Well that definitely is low power consumption. What kind of products will this be going into?
But this vernacular is undoubtedly going to give way to the better descriptive label of "thread count" in place of "core count" IMO.
Yes, that is a very good question. In talking to customers, their applications typically fall into 2 camps. ~80-90% fall into the "mainly integer" camp where they have little or no FP in their code, so 2:1 is a definite improvement because they save power. Going to less than that (like 3:1 or 4:1) *might* adds too much latency because the FPU could get more traffic lining up behind it. If the results for an integer thread rely on a pre-determined result from the FPU, everything would slow down (but I am not a designer, I am guessing here.)
The other applications (the 10-20% or so) are heavily FPU, and for those customers, they are actually more concerned about getting GPUs in their system for massive FP calculations. In this case they are also thinking 2:1, but 2 GPUs for every CPU.
Over time, as the software becomes more sophisticated, the desire for FPU inside the system could potentially shrink more in favor of GPU to do that work. But we still have a while on that trend becoming mainstream.

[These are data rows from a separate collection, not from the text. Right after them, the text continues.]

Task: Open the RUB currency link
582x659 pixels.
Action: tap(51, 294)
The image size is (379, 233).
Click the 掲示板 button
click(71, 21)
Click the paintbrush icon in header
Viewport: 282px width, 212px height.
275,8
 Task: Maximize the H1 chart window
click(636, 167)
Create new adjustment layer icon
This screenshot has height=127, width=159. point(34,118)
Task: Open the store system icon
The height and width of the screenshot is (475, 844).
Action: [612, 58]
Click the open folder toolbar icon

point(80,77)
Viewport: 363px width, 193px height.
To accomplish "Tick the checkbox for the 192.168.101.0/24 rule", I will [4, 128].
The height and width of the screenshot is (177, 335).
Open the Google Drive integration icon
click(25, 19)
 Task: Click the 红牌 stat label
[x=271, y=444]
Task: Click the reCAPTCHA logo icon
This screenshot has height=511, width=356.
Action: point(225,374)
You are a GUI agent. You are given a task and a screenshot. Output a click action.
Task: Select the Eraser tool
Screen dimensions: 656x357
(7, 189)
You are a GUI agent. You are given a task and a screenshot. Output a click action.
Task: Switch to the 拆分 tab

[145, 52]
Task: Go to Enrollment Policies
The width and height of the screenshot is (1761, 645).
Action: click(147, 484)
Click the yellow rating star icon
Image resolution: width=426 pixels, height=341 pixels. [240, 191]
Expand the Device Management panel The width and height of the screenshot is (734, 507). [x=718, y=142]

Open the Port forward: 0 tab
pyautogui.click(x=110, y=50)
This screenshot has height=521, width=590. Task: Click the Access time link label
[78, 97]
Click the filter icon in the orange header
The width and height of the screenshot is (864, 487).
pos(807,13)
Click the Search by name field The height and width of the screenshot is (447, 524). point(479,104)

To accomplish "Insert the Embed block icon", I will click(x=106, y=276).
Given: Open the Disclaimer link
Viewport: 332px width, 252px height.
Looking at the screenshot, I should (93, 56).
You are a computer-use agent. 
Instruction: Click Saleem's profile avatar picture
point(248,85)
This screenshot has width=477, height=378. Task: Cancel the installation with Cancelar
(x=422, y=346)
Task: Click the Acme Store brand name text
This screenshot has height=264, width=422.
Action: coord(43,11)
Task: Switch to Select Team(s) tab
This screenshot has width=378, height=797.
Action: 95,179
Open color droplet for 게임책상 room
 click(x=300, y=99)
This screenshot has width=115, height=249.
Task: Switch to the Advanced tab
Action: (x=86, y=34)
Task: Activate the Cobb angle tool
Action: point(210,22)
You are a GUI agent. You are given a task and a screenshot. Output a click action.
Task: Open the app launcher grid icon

And again, I am a marketing guy, but that is the typical conversation that I have with customers.
Yep, this will transition from a "core war" to a "thread war"...which is all it ever really was to begin with but since cores were synonymous with threads in x86 world until the advent of hyperthreading there was no penalty for failing to make the distinction.
What hyperthreading and modules are going to do is push the vernacular away from "core performance" to "thread performance". The metrics remain the same, we just shift the labels appropriately so as to more correctly refer to what matters.
Then the question becomes what is the computational power available per thread?
Something tells me it is more power efficient to divide computational power into more and more threads (up to a point). If this is true then practical computational power (for a light user like me) becomes low unless the processor is relatively small.
For this reason I almost wish AMD would release a dual core 32nm Bulldozer. With this 80% scaling hyperthreading such a CPU would almost act like a native quad core.